## What is being asked
Repeat the records below without any change, beginning at the line that contains "The width and height of the screenshot is (1920, 1080)." and stopping after the line that contains "pyautogui.click(x=999, y=58)".

## Data for the task

★ ★ ★ ★

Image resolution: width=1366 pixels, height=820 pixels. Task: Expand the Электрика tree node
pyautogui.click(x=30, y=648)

★ ★ ★ ★

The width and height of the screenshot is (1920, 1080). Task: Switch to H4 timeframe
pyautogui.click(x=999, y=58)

★ ★ ★ ★

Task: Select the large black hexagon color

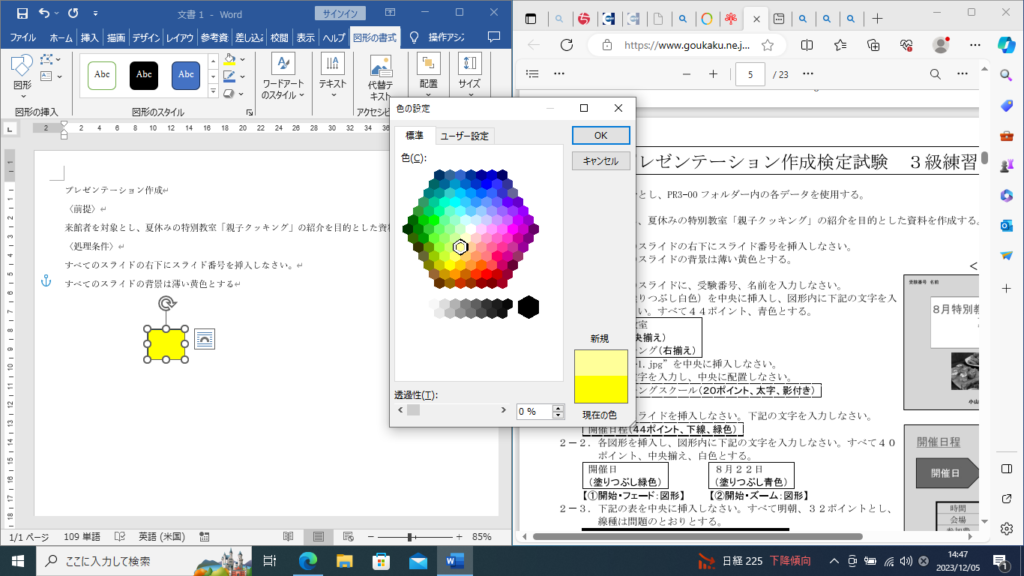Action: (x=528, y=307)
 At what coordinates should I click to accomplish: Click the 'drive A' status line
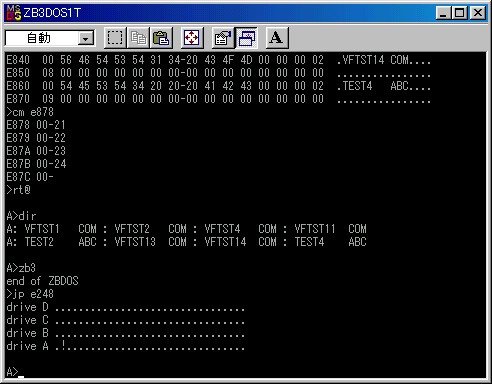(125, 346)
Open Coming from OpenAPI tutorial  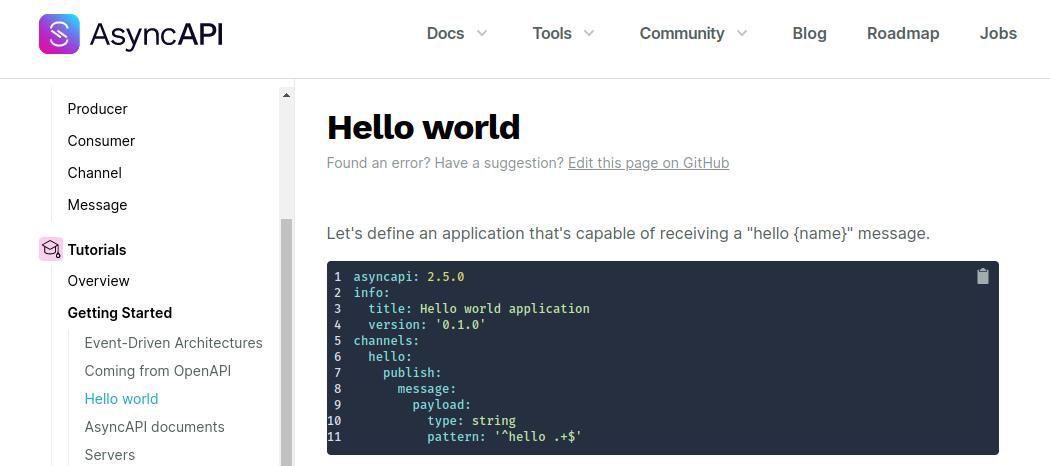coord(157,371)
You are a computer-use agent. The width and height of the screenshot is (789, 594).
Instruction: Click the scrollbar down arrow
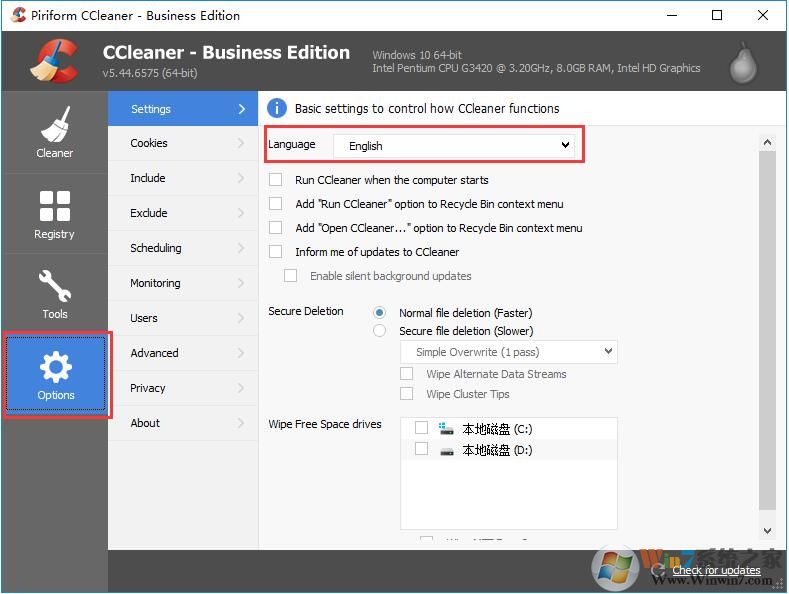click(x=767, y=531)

★ ★ ★ ★

## Exercise result
The width and height of the screenshot is (1920, 1080). Task: Switch to H4 timeframe
pyautogui.click(x=999, y=58)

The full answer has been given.